Não gosto de tédio. Quero ação. Diversão. E não tenham dúvidas, não espero cair no colo. Vou atrás.
Hoje, por exemplo. Depois que anoiteceu, e não sou de perder tempo, a janela estava ali, aberta para a noite, e eu com fome, tesão quem sabe, talvez durante o dia um sonho molhado com um bom amante há muito devorado. Sem dúvida, uma boa dose de adrenalina não viria mal.
À caça, portanto!
Sabia onde. Uma avenida movimentada. Piranhas até o 1700, travestis daí em diante, e os moradores escondidos detrás de portas e janelas fechadas, falsa normalidade. Uma sombra perto da esquina, altura do 2000, mais que perfeita para minha tocaia. Nada longa, a tocaia, menos mal. Logo um boyzinho, Golf prateado quase zero, encostou, disposto a negociar com a mulher alta e esguia que não era mulher, mas que homem também não era. Foi a hora que escolhi para aparecer. O ser andrógino se enfureceu, querendo roubar meu ponto, piranhinha vagabunda? E veio pra cima de mim, com uma faca que, bem, fui eu quem usou na barriga dele/dela. Sangue desperdiçado, mas não era ele/ela quem eu queria, era o boyzinho e seu olhar de choque aterrorizado, próximo alvo, desta vez de meus dentes, assim que o puxei para fora do carro, enquanto a criatura nem homem nem mulher agonizava na calçada, contorcendo-se numa poça malcheirosa de seus próprios líquidos e excreções.

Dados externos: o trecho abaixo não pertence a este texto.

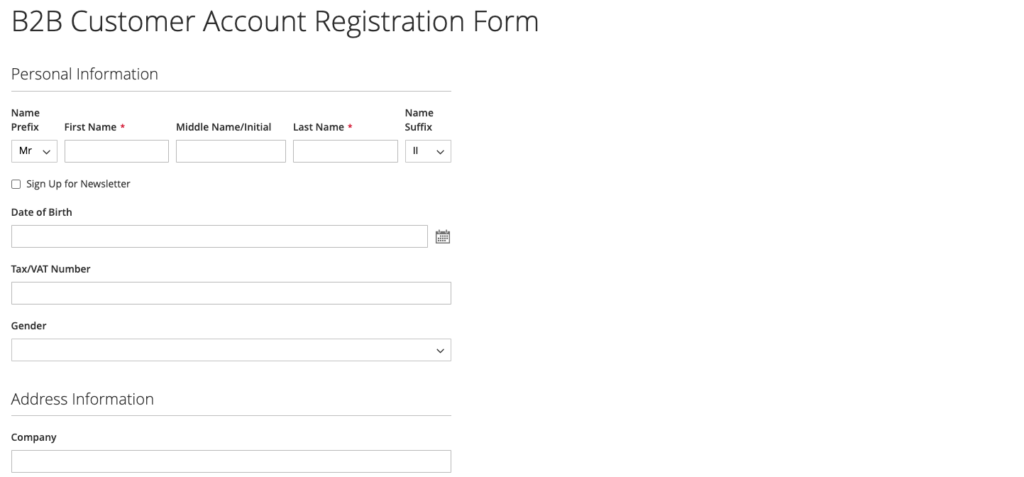
Task: Open the Gender dropdown
Action: (x=231, y=350)
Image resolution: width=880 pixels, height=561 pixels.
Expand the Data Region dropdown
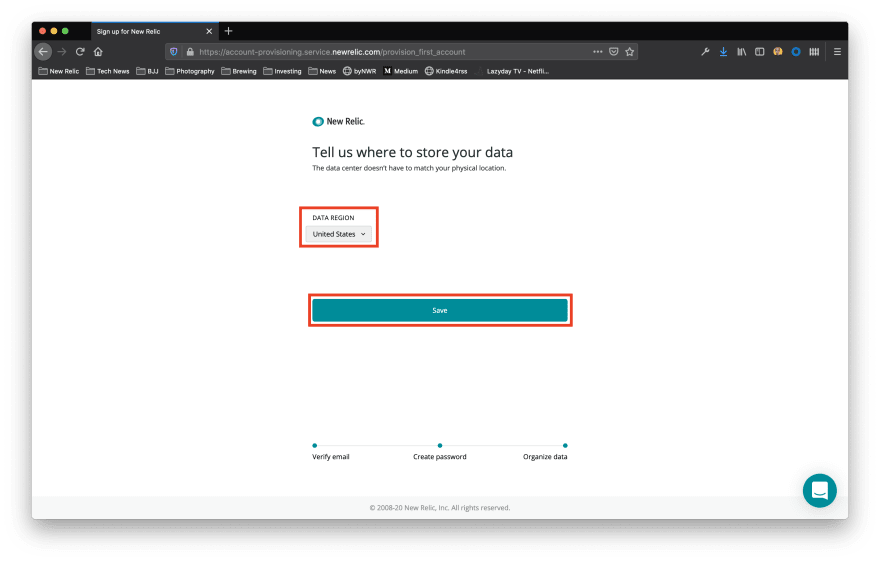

Hum. Sangue forte, denso, saudável não fosse pelo aftertaste de colesterol, e... que mais... vejamos... álcool, cheira a whisky, e ah, claro, cocaína circulando pelo corpo, no sangue, agindo nos pontos certos do cérebro, como deve ser, cumprindo seu papel e alterando percepção, prazeres, tédio. Deixando o cara ligado.
Hum.
Foi boa a ação, ah, sim, foi muito boa.
Como eu disse, não gosto de tédio.
Esse boyzinho ainda está comigo. Um pouco menos ligado, amedrontado, fraco pela perda de sangue, é verdade, mas está aqui, no banco do passageiro, enquanto me divirto, música alta e o carro alucinando sob meu controle pelas avenidas paulistana. Velocidade, sangue, talvez algum sexo daqui a pouco, e antes do sol sair, menino bonito, seu tédio acaba para sempre. Te prometo. Hoje me sinto um anjo de piedade.
Ei, você aí, quer que eu acabe com seu tédio também?